#### Page extract ####

Supreme Court of Michigan
Mar 3, 1947
316 Mich. 529 (Mich. 1947)

Opinion

Calendar No. 43,312.

Writ denied January 6, 1947. Rehearing denied March 3, 1947.

Petition by Casmere Jurczyszyn for writ of mandamus to compel Michigan Parole Board to set aside an order holding plaintiff to be a parole violator owing service to the State. Submitted December 6, 1946. (Calendar No. 43,312.) Writ denied January 6, 1947. Rehearing denied March 3, 1947.

Michael J. Mozola ( David M. Miro, of counsel), for plaintiff.

Foss O. Eldred, Attorney General, Edmund E. Shepherd, Solicitor General, and Daniel J. O'Hara and Perry A. Maynard, Assistants Attorney General, for defendants.



On an original petition for mandamus in this Court plaintiff was granted an order directing the defendant parole board to show cause why it should not be compelled to set aside an order holding plaintiff to be a parole violator owing service to the State under a certain mittimus issued by a judge of the recorder's court of the city of Detroit on December 20, 1935. The answer of the parole board and plaintiff's reply thereto have been received and filed, and briefs filed. The question involved is whether further jurisdiction of this State over the plaintiff was waived by virtue of the governor having granted the State of Ohio a warrant of rendition for return of plaintiff to that State to answer to a criminal charge, while plaintiff was on parole after a sentence to, and confinement in, the State prison in this State.

####

## Stated exercise A
Reproduce the stretch of the listing from the line containing "Task: Click the attendee search text field" through the end of the listing, both ends included.

#### Data entries ####

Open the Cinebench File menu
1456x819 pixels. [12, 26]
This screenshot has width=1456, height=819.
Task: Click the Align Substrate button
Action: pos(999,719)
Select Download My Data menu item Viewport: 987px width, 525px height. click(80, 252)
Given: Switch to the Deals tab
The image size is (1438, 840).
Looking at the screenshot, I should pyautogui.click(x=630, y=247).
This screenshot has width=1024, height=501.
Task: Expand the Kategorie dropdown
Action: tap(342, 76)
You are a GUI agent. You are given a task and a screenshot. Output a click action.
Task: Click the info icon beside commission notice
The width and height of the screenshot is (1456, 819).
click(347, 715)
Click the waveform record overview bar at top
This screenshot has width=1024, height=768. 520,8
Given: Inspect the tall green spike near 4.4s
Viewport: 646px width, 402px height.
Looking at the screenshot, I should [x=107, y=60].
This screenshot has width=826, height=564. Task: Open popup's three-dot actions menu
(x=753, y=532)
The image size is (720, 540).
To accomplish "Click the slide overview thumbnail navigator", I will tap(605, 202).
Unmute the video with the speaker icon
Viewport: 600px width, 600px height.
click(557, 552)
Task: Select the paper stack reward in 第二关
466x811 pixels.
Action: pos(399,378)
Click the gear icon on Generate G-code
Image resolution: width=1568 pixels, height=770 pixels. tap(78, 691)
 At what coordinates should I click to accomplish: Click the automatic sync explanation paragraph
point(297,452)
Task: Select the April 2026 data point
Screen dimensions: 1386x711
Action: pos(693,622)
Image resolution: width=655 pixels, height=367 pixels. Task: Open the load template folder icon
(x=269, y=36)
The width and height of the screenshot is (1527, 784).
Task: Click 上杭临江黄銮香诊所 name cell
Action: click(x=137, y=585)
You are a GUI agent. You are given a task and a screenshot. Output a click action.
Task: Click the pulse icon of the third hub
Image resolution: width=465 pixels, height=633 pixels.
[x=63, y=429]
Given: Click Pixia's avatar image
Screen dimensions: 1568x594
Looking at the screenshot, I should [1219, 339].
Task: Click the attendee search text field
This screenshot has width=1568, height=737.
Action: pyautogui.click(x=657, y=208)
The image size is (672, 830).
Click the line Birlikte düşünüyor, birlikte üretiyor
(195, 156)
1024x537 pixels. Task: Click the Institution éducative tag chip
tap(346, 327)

####

## Stated exercise B
Say whether each statement agrees with the court opinion, answering yes or no and quoting the words that decide it: (i) The petition was submitted in December 1946. (ii) The governor granted a warrant of rendition to the State of Indiana. (iii) A rehearing was granted.

## Exercise solution A
Task: Click the attendee search text field
This screenshot has width=1568, height=737.
Action: pyautogui.click(x=657, y=208)
The image size is (672, 830).
Click the line Birlikte düşünüyor, birlikte üretiyor
(195, 156)
1024x537 pixels. Task: Click the Institution éducative tag chip
tap(346, 327)

## Exercise solution B
(i) Yes: "Submitted December 6, 1946."
(ii) No: "the governor having granted the State of Ohio a warrant of rendition for return of plaintiff to that State"
(iii) No: "Rehearing denied March 3, 1947."